Currently, the species is placed in Pasipha Ogren & Kawakatsu, 1990. The diagnosis of this genus was revised by Carbayo et al. (2013). Pasipha comprises 24 species (plus five5 species considered incertae sedis, see Carbayo et al. 2013). Regarding the external aspect, Pasipha plana can be distinguished from all congeners in that it displays dark dots which anastomose into longitudinal striae.

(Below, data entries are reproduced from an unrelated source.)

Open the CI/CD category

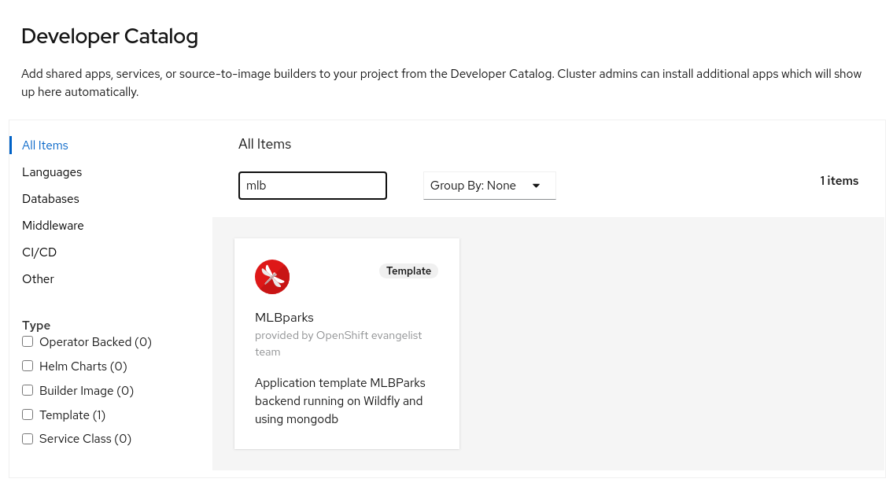[39, 252]
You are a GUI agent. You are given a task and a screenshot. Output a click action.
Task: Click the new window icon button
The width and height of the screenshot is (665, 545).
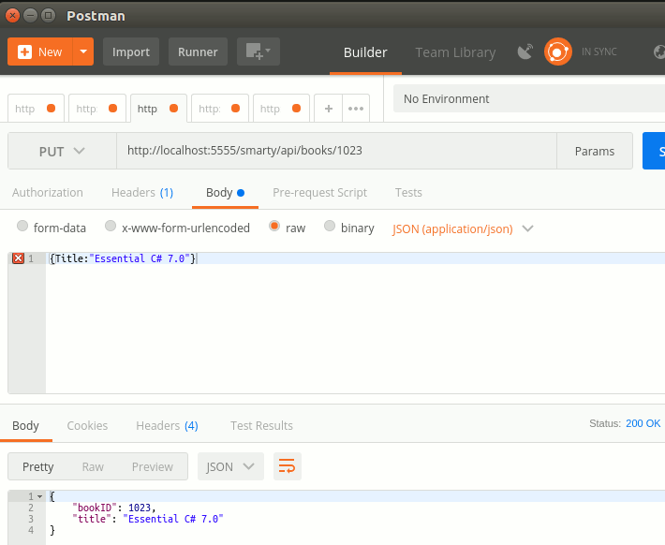258,52
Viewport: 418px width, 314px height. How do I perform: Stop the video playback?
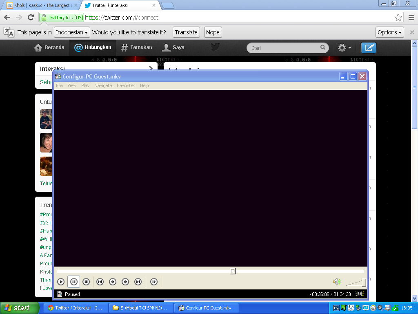pos(86,282)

Regarding the internal aspect, Pa. plana shares only with Pa. cafusa (Froehlich, 1956), Pa. chimbeva (E. M. Froehlich, 1955a), Pa. oliveiroi (Froehlich, 1955b), Pa. pasipha (Marcus, 1951), Pa. penhana (Riester, 1938), Pa. pinima (E. M. Froehlich, 1955a), Pa. rosea (E. M. Froehlich, 1955a), Pa. splendida (Graff, 1899), Pa. tapetilla (Marcus, 1951) and Pa. velutina (Riester, 1938) a non-branched prostatic vesicle. However, among these eleven species, only in Pa. rosea , Pa. tapetilla and Pa. velutina is the length of the male atrium to the female atrium ratio> 3:1, as in Ps. plana . In Ps. plana , however, this ratio is as high as 8:1. Furthermore, differing from Ps. plana , in Pa. rosea the prostatic vesicle is more sinuous and elongate, and the length of the female atrium is twice that of its height (vs. roughly as long as high in Pa. plana ); in Pa. tapetilla , there is a barrel-shaped and muscular copulatory organ (vs. absent in Pa. plana ). Finally, in Pa. velutina there is a penis papilla-like annular fold in the proximal region of the male atrium (vs. absent in Pa. plana ).